Parure — The Matched Suite of Coordinated Jewels
Parure — The Matched Suite of Coordinated Jewels
Multi-piece sets designed to be worn together, from Georgian court to high jewellery
A parure is a matched suite of jewellery comprising multiple pieces designed to be worn together as a coordinated set, typically including some combination of necklace, earrings, brooch, bracelet, ring, and tiara or hair ornament. The form was especially fashionable in the Georgian, Regency, Empire, and Victorian periods, when court presentation, ball, and formal dinner conventions called for coordinated jewellery across multiple body locations. Parures continue today in high-jewellery commissions and in occasional retail offerings, but the form is more characteristic of historic court culture than of contemporary jewellery practice.
Structure of the parure
A full parure (sometimes called a grand parure) traditionally includes five to seven pieces: tiara or diadem, necklace, pair of earrings, brooch, bracelet (often a pair), and sometimes a ring or stomacher. The pieces share design vocabulary — same gemstones, same metalwork style, same scale and proportions — so that they read as a coherent set when worn together. The wearer might wear all pieces for a formal court or state occasion or a subset for less formal contexts.

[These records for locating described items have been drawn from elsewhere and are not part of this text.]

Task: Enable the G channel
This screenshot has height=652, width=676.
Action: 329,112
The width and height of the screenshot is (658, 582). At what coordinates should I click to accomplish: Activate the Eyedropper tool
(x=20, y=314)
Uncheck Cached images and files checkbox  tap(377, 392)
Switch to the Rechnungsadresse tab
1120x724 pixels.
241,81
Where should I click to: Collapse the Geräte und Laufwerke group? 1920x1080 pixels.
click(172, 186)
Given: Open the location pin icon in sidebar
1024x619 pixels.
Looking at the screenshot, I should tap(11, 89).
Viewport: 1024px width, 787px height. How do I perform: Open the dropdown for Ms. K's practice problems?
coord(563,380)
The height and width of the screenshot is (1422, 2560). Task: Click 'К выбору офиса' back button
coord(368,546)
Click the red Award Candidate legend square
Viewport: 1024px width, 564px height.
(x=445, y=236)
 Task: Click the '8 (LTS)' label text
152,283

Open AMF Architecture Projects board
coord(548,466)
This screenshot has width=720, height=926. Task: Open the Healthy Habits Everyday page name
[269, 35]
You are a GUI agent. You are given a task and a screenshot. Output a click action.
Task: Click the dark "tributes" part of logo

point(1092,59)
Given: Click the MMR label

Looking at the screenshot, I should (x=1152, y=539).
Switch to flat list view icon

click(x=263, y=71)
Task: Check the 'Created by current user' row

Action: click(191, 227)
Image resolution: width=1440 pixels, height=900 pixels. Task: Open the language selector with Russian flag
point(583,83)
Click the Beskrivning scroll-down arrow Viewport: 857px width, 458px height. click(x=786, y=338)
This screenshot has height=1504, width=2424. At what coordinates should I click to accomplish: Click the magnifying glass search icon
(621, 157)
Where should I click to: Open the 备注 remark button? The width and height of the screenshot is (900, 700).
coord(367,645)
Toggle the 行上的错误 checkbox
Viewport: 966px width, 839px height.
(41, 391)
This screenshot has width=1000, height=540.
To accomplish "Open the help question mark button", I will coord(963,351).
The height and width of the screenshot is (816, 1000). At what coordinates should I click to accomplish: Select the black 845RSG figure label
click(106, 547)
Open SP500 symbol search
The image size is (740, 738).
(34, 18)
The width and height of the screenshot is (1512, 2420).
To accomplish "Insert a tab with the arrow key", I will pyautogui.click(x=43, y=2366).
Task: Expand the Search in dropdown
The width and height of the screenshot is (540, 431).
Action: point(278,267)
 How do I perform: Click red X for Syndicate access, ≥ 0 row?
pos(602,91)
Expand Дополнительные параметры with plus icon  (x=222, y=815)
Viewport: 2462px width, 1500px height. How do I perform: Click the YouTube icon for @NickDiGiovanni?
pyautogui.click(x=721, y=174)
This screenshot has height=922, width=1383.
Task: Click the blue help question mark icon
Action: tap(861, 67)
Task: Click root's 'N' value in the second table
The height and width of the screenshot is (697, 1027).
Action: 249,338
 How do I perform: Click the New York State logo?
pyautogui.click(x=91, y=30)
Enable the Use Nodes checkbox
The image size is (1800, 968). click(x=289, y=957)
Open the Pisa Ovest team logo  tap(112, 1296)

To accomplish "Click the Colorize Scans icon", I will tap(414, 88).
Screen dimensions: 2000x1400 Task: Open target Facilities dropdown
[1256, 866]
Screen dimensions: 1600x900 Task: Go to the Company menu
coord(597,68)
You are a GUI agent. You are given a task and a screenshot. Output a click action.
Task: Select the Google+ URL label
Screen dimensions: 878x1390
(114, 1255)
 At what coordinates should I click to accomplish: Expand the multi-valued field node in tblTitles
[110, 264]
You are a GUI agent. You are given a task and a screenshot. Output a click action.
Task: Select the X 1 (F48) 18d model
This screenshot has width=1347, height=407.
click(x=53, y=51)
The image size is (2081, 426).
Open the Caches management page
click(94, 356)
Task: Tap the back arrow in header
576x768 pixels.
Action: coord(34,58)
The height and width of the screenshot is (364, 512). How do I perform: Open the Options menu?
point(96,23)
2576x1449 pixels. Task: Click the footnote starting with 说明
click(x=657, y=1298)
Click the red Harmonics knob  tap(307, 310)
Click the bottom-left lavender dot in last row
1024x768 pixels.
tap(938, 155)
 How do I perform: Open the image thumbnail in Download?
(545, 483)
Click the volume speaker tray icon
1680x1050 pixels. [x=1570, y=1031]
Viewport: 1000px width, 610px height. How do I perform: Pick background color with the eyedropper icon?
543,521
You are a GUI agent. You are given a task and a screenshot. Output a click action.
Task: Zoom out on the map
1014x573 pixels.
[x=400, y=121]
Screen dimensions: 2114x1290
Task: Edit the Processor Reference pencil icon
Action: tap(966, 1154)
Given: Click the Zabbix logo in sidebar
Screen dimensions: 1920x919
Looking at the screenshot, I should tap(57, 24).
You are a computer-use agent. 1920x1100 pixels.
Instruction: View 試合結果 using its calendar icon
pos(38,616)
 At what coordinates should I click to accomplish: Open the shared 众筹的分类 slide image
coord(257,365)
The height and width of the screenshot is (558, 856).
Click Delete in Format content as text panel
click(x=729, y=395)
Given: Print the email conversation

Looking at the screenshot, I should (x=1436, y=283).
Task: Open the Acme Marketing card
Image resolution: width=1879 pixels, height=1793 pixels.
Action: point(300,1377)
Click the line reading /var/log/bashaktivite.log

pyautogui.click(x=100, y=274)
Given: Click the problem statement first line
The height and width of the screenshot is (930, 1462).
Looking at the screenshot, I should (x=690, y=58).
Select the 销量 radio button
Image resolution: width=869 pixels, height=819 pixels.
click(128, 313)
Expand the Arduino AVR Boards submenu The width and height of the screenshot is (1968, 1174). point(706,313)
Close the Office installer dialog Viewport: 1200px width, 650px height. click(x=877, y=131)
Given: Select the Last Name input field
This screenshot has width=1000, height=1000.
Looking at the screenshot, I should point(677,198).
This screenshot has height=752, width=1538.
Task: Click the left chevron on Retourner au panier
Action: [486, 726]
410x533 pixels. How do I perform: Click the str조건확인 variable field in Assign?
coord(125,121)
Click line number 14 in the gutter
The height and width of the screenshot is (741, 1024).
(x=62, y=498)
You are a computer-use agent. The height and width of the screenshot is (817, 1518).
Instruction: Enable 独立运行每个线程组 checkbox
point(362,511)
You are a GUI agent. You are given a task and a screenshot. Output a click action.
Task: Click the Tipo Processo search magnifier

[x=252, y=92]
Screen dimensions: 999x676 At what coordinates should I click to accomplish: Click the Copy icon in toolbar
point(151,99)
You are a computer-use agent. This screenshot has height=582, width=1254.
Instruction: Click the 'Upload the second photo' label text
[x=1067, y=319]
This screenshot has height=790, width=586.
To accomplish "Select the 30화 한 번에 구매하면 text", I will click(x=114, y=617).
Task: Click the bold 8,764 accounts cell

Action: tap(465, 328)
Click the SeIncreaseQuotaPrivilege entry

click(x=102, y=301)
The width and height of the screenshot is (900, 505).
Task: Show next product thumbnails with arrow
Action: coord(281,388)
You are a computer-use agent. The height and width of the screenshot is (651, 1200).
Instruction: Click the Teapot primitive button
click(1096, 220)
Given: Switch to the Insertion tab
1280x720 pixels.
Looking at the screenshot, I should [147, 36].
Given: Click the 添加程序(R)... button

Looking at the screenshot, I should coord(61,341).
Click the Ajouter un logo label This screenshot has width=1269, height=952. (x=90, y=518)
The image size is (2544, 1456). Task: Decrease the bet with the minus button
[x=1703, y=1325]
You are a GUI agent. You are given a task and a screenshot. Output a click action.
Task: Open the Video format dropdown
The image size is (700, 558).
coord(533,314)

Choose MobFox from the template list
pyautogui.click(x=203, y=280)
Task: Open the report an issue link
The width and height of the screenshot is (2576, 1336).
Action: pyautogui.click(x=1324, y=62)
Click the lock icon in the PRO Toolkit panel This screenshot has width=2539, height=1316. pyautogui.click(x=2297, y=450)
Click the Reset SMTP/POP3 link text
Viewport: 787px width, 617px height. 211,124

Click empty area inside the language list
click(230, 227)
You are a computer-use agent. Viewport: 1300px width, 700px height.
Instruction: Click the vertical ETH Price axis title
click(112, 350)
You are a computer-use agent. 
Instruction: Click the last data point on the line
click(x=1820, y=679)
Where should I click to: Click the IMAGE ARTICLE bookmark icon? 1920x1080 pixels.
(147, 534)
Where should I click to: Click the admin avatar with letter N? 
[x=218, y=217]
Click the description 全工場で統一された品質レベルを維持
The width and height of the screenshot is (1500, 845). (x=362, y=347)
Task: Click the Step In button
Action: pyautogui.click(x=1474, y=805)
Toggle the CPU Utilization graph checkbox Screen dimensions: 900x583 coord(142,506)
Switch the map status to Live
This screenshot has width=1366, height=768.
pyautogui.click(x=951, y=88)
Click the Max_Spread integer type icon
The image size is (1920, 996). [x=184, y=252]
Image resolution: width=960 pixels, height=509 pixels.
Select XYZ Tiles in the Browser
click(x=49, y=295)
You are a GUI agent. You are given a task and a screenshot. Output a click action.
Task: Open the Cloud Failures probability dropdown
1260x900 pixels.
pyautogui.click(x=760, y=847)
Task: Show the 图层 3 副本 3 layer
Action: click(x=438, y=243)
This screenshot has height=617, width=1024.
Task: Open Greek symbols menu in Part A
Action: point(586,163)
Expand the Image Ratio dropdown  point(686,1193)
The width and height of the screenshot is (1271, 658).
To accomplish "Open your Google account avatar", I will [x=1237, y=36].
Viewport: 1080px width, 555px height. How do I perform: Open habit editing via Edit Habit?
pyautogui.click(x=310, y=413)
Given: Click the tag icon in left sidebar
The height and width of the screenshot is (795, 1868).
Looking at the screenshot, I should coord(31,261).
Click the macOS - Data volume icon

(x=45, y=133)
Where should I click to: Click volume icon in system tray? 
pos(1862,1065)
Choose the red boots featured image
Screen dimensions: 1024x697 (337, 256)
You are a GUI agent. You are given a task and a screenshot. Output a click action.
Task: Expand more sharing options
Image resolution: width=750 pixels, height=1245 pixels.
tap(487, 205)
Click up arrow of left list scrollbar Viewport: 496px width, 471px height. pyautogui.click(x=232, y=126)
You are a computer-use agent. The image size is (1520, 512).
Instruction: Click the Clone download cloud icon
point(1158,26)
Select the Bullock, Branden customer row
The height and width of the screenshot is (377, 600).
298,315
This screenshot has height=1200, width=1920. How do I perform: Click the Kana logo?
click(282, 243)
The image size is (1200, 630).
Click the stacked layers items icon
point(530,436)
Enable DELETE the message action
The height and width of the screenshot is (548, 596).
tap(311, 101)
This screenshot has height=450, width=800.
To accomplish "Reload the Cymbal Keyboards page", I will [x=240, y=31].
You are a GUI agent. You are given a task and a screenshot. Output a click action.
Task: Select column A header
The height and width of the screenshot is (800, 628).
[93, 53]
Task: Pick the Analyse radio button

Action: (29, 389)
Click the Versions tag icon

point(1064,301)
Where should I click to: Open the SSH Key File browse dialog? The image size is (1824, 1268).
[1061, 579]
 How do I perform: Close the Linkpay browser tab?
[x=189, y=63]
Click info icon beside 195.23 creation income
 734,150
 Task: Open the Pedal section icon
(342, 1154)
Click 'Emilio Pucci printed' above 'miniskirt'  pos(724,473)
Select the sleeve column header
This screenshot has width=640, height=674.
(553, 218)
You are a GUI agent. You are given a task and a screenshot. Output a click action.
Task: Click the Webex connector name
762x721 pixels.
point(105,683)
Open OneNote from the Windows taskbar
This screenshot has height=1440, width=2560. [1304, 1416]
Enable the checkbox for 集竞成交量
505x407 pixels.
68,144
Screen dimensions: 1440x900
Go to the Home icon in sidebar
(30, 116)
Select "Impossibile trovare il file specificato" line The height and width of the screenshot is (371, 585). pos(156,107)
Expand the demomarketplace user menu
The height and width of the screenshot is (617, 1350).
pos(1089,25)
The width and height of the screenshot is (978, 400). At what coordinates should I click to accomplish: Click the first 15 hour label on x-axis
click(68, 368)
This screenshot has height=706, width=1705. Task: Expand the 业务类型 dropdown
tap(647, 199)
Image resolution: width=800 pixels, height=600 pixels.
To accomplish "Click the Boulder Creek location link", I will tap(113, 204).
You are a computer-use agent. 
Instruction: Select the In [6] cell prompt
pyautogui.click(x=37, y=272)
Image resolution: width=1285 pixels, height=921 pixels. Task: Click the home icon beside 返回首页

A demi-parure is a smaller set, typically a necklace and matching earrings (sometimes plus a brooch), and is the most common form encountered in the modern market. Demi-parures were the norm for less formal social wear and for clients who could not justify the cost of a full parure.
Historic examples
Notable historical parures include those commissioned for the wives of Napoleon I — Empress Josephine and Empress Marie Louise — by the Parisian houses of Nitot and Bapst, and the suite commissioned for the Empress Eugénie by Bapst-Lemonnier in the 1850s. The Crown Jewels of various European royal houses include parures assembled or commissioned by particular monarchs over generations. The Devonshire parure, the Romanov sapphire parure, and the Württemberg ruby parure are examples documented in detail in the auction and museum literature.
Stones used for parures range across the colourful Georgian topaz-and-amethyst sets, the Regency emerald-and-diamond suites, the Empire diamond-and-pearl ensembles, and the Victorian sapphire-and-diamond, ruby-and-diamond, and emerald-and-diamond parures. Mid-nineteenth-century revival styles produced parures in archaeological-revival, Etruscan, and Egyptian-revival idioms.
Twentieth century and after
The parure form declined in commercial frequency as twentieth-century social conventions shifted away from the elaborate court and ball culture that had supported it. Place Vendôme houses continued to produce parures on commission, and royal and aristocratic clients continued to acquire them through the early twentieth century. Mid-century examples include parures from Cartier, Van Cleef & Arpels, and Bulgari for clients including the Duchess of Windsor, Maria Felix, and Hollywood stars of the period. Today, parures are commissioned occasionally as high-jewellery pieces, principally by Asian and Middle Eastern clients for whom the matched-suite form retains formal significance.
In the trade
Period parures appear at major auctions, with intact suites commanding significant premiums over equivalent individual pieces. The integrity of the original set — whether all pieces are present and original to the suite, whether any have been altered or replaced — is a critical consideration in valuation. For Skyjems clients with collector interest in historic parures, we work with specialist provenance researchers and the major auction houses' jewellery specialists to verify documentation and confirm originality.